A confidentiality agreement per se acknowledges that there is something of value worth protecting. In this case, it is one’s own personal thoughts about the work, untainted by outside influences, that merit this care. In a manner reminiscent of Yves Klein’s Zones of Immaterial Pictorial Sensibility (1959–62), in which the artist sold zones of empty space in exchange for gold so that the buyers could experience the void, The Social Contract offers individual audience members a space in their own mind to meditate on the artworks free of external forces. Unfortunately, the work cannot exclude existing institutionalized, internalized and socially determined biases visitors may have already acquired. Nevertheless, it remains of such value that I am not prepared to talk about the works, despite the fact that, legally, I am now free to do so. 

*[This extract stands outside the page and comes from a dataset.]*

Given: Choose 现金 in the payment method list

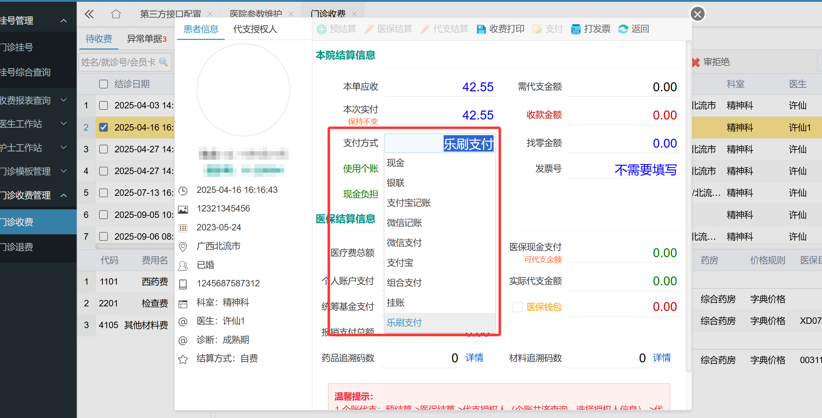Looking at the screenshot, I should pyautogui.click(x=395, y=163).
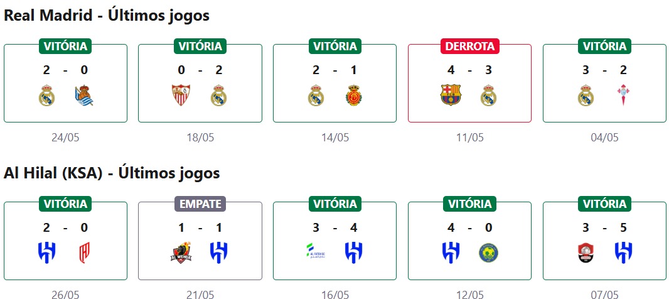Screen dimensions: 669x299
Task: Open the 4 - 3 match card score
Action: tap(469, 70)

A significant consequence of the confidentiality agreement for The Social Contract is that it temporarily equalizes the value of each person’s opinion of the artworks within the room. There is no channel for communication and thus no avenue for any dominating voice to dim other voices, or for any hidden or vested interest to directly intrude. This means that one of the mechanisms by which the traditional power dynamics of the art world are perpetuated is partially dismantled. The meaning attributed to an artwork then becomes predominantly, if not solely, personal rather than social. This may be unsettling for some who find that their social significance in the art world is significantly diminished in this context. My advice (again practically free) to any such person who has been reluctantly silenced by signing The Social Contract’s Confidentiality and Participation Agreement is to just go ahead and acquire the artwork. A big check speaks volumes.